The Cost of More IP Addresses
Company XYZ assumed, like many, that IP addresses are cheap and nearly endless in supply. What XYZ discovered is that IP addresses are not nearly so endless and inexpensive in practice. Many industry-leading controllers support a limited number of IP addresses, or nodes, that can connect to them, and this number is much less than one might expect. Most engineers are used to having 255 IP addresses on even the most basic office networks and expect that same number to be true in industrial settings. In many cases industrial controllers support only a fraction of that, with as few as 4, 8, or 16 Ethernet devices supported by a single controller. If there are more IE devices to connect, the engineer can certainly upgrade to a controller that supports more, but those controllers cost more and don’t always come with other features that make the additional cost worth it.
Company XYZ manufactures machines in an extremely competitive industry, so it minds every penny that goes into the bills of materials for its machines. In this application, XYZ installed a controller with all the necessary computing power and I/O points required for the machine. The problem was that this controller only supported four devices on the EtherNet/IP network, and at least five were needed (Figure 2a). Upgrading to a more expensive controller capable of eight devices would make it nearly impossible to meet cost targets. XYZ went back to the drawing board.

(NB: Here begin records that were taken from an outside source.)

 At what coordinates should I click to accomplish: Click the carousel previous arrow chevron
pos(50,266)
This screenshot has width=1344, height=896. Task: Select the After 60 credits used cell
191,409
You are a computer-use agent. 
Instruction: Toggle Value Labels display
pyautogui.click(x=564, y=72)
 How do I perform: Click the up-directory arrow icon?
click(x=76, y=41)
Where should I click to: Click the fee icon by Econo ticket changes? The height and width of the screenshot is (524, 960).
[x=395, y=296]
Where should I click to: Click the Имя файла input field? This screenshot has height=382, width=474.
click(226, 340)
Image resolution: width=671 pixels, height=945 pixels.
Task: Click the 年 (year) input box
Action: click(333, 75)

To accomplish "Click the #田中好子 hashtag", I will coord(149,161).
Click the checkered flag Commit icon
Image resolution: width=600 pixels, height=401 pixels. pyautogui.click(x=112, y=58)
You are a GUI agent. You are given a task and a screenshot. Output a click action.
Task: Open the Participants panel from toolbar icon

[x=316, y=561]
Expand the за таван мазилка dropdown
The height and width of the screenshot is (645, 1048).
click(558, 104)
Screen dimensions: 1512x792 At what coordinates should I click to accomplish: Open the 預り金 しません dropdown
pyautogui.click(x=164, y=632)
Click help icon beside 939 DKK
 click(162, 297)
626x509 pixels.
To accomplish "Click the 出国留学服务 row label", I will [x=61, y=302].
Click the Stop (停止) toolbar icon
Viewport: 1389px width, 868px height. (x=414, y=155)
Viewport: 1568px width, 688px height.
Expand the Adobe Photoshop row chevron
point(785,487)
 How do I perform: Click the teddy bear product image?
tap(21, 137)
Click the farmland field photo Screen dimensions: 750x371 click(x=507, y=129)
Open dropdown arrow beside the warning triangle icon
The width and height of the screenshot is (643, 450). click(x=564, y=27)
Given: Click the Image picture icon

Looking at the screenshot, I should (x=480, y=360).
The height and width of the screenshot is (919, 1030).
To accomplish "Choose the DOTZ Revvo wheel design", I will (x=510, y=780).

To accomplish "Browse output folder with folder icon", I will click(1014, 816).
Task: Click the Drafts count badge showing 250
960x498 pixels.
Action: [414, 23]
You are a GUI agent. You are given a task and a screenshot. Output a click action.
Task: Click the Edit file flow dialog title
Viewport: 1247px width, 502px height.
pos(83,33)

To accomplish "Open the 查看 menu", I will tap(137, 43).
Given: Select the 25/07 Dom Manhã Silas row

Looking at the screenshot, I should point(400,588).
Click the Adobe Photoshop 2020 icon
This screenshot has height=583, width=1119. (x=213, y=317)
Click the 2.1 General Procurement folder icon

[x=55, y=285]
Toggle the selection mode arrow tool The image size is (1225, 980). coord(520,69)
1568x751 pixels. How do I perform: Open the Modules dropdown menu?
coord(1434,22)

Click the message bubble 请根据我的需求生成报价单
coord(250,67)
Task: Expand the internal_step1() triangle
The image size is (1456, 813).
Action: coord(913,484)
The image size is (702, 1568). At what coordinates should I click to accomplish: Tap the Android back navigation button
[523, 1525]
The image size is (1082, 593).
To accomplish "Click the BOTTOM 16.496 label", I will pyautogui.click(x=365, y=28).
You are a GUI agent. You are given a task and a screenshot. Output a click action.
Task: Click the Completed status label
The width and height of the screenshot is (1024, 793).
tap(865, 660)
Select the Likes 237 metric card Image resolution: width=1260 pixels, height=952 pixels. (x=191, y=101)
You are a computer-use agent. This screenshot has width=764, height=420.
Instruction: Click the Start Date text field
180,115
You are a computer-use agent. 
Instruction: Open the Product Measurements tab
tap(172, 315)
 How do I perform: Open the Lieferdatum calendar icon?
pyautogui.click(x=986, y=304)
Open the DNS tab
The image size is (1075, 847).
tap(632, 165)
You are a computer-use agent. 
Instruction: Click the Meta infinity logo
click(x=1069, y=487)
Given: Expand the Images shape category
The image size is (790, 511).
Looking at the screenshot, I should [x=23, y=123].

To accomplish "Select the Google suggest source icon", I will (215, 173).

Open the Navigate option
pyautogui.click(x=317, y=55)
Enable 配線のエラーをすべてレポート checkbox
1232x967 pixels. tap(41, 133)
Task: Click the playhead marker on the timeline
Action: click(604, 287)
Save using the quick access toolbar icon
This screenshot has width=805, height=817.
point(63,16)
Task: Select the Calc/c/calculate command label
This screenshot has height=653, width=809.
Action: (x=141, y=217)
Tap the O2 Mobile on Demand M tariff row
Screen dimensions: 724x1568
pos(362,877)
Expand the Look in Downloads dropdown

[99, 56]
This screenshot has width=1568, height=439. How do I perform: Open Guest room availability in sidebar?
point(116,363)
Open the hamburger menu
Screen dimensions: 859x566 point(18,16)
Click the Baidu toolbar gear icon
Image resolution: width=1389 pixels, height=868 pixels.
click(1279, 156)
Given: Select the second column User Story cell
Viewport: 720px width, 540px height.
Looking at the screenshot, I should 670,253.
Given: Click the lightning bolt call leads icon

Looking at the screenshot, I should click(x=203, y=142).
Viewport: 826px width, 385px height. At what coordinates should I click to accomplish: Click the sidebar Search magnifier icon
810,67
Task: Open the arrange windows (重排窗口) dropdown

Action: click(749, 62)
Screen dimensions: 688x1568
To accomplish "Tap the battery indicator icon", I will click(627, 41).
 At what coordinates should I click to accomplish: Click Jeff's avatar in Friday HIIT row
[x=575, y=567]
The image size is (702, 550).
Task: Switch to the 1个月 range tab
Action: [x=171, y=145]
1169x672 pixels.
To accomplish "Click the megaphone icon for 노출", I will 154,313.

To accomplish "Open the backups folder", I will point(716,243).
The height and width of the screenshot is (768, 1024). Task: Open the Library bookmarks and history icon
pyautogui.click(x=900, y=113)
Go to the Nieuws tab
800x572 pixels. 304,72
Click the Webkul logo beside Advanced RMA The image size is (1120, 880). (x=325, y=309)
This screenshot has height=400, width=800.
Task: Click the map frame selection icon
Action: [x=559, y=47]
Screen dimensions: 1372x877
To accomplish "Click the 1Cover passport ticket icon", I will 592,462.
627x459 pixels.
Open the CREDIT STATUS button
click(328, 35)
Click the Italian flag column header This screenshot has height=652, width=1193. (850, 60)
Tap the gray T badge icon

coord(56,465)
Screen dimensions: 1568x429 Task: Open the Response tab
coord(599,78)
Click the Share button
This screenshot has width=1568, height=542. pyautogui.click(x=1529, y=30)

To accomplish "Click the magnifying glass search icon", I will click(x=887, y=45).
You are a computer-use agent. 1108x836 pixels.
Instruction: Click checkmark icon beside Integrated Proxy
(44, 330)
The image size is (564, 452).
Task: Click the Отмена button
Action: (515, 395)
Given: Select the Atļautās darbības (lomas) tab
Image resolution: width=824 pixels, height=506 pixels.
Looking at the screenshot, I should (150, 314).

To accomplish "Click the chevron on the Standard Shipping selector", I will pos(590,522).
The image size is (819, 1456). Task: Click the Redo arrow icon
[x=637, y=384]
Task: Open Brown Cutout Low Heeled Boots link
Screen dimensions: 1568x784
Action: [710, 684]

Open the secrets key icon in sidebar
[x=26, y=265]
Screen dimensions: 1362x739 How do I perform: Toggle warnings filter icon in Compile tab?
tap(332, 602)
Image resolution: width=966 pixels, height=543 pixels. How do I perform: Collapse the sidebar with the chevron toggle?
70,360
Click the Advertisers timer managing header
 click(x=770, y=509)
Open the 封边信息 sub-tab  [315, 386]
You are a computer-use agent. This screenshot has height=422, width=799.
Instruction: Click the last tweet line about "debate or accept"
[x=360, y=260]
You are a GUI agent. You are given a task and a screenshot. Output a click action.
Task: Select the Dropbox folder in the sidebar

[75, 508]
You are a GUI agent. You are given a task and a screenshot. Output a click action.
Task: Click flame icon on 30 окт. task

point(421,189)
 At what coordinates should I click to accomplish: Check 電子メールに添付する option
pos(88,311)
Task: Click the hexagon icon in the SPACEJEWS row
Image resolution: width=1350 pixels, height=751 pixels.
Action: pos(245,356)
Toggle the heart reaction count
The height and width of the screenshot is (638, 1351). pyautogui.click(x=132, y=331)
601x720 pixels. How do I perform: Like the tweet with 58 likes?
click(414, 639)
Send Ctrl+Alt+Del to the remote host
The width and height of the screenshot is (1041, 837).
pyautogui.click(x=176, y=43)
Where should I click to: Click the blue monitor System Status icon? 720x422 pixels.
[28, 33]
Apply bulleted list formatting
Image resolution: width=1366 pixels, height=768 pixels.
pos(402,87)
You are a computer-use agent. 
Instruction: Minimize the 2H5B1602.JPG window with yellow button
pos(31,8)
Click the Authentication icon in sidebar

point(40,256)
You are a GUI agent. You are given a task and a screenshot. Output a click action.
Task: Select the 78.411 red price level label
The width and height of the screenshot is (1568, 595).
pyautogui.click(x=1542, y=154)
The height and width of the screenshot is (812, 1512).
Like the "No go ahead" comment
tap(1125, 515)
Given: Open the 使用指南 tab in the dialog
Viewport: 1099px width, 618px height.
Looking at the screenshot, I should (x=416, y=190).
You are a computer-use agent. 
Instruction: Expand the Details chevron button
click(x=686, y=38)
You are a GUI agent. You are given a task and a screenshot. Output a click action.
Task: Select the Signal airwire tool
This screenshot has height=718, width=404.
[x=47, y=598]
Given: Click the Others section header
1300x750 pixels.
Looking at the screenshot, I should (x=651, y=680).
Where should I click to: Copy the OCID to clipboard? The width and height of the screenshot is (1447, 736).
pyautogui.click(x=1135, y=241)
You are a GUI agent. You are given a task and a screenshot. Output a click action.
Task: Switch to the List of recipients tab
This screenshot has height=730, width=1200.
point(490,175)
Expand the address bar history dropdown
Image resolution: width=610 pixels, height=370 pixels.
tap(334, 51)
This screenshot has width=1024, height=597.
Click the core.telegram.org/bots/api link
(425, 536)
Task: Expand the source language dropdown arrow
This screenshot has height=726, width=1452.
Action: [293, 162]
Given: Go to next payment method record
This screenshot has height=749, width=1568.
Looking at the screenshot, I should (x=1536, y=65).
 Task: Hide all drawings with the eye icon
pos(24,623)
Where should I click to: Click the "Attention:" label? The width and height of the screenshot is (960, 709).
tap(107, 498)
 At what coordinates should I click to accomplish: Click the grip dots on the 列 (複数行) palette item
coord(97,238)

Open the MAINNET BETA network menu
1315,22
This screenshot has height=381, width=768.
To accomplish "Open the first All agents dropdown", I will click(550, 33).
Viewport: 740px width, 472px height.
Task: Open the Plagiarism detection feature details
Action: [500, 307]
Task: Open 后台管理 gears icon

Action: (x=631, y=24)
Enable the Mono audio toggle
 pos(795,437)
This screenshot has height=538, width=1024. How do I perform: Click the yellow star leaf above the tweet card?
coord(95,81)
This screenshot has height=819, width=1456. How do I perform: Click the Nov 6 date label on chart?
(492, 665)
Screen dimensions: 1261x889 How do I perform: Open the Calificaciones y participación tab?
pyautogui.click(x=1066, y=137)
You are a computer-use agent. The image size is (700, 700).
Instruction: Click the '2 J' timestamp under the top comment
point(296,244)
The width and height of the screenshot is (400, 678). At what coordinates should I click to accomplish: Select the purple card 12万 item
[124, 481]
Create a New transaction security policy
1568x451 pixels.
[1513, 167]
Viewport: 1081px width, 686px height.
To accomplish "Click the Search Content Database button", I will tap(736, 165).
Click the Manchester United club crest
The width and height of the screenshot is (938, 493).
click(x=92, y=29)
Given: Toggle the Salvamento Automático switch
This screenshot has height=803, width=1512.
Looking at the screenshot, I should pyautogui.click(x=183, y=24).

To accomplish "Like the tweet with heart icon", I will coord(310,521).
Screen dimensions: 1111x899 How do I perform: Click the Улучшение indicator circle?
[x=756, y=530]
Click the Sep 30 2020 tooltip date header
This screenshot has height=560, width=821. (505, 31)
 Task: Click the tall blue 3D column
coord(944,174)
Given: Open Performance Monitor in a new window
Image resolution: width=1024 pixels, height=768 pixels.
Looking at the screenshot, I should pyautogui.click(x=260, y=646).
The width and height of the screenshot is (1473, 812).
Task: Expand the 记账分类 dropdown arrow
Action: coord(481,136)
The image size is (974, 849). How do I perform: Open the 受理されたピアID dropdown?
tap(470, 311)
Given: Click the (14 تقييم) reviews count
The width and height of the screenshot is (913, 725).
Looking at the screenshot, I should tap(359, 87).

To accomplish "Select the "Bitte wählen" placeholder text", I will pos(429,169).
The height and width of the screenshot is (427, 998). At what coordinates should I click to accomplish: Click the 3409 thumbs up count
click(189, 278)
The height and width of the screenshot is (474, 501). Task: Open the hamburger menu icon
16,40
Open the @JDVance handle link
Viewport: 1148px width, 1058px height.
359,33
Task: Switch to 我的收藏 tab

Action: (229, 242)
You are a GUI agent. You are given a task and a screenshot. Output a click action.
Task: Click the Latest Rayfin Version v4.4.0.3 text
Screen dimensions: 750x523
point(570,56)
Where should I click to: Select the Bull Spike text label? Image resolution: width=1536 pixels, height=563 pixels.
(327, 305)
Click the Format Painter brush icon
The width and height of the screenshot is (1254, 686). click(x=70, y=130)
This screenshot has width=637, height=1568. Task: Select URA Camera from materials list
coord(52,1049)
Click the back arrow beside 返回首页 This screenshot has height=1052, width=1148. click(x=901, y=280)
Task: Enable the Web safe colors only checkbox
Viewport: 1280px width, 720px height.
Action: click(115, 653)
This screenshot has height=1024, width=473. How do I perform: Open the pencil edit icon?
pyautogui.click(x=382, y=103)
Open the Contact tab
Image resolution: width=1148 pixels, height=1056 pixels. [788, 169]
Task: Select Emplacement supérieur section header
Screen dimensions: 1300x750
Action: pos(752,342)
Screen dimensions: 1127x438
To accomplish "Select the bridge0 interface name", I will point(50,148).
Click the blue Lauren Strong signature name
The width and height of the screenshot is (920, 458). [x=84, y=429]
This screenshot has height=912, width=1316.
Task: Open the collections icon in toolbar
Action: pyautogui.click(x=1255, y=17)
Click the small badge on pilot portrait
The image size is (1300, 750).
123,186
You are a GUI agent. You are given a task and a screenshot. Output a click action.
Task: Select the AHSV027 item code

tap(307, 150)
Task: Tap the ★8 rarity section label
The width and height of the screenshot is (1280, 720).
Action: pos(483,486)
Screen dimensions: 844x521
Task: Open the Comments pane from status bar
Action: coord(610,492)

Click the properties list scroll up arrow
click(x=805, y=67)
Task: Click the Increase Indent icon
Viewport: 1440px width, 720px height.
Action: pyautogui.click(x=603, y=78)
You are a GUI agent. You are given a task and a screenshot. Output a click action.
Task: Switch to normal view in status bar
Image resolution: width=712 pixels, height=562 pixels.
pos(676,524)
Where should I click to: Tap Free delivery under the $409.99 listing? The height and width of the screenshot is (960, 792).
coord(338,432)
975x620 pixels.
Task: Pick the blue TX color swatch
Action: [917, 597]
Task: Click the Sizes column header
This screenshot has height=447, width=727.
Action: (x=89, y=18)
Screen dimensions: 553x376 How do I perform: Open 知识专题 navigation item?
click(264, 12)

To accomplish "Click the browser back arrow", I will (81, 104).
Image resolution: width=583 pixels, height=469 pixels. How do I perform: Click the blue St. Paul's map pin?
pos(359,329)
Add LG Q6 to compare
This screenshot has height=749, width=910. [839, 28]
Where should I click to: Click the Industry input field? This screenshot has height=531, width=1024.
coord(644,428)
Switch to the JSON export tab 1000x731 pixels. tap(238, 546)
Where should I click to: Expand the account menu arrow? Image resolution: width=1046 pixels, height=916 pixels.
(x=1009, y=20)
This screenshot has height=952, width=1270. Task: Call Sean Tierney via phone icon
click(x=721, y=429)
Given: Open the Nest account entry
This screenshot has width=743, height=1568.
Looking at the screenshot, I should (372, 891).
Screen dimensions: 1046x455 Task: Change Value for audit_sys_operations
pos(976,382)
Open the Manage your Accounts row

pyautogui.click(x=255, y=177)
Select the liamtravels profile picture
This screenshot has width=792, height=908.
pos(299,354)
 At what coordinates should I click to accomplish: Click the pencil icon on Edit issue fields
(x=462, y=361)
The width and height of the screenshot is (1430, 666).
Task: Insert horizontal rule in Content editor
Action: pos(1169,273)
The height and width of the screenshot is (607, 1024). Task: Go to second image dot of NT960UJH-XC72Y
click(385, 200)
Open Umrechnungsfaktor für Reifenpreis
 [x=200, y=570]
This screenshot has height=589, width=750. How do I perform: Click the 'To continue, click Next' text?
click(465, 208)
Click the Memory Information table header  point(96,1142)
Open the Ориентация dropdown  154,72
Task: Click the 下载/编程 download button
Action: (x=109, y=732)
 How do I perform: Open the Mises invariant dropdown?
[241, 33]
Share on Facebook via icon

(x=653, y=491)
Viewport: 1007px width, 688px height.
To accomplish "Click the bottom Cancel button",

The new solution was to keep the existing controller and migrate five of the devices on their machine to IO-Link devices. The IO-Link devices were equivalent in function to the other devices that could operate directly on the EtherNet/ IP network, but came with IO-Link communications instead. This meant the five devices could be removed from the IE network by choosing instead to connect those devices to two IO-Link master modules. The IO-Link master modules in turn connected to the controller via a single EtherNet/IP module, meaning XYZ went from a total of five devices on the IE network down to just one (Figure 2b).
In rethinking the use of IE, XYZ was able to maintain the same level of functionality in their machine by switching to IO-Link devices. They suffered no loss of data between the controller and their devices because of IO-Link’s robust data transmission capabilities. The utilization of IO-Link allowed them to keep the less expensive controller in the design, and the cost savings in doing so more than offset the cost of the two IO-Link masters.
Conclusion
IE is here to stay, and industry is better off for it. IE may not, however, be the best solution in every situation. If designers expect too much from the Ethernet network and force it to solve every control aspect of the machine, even a straightforward PID loop may suffer in performance. And though Ethernet is ubiquitous and seems like it nearly comes for free on so many of today’s devices, in practice an Ethernet device isn’t free. There are parallel solutions, such as IO-Link, that can be used in conjunction with IE to provide excellent performance while saving money in some applications.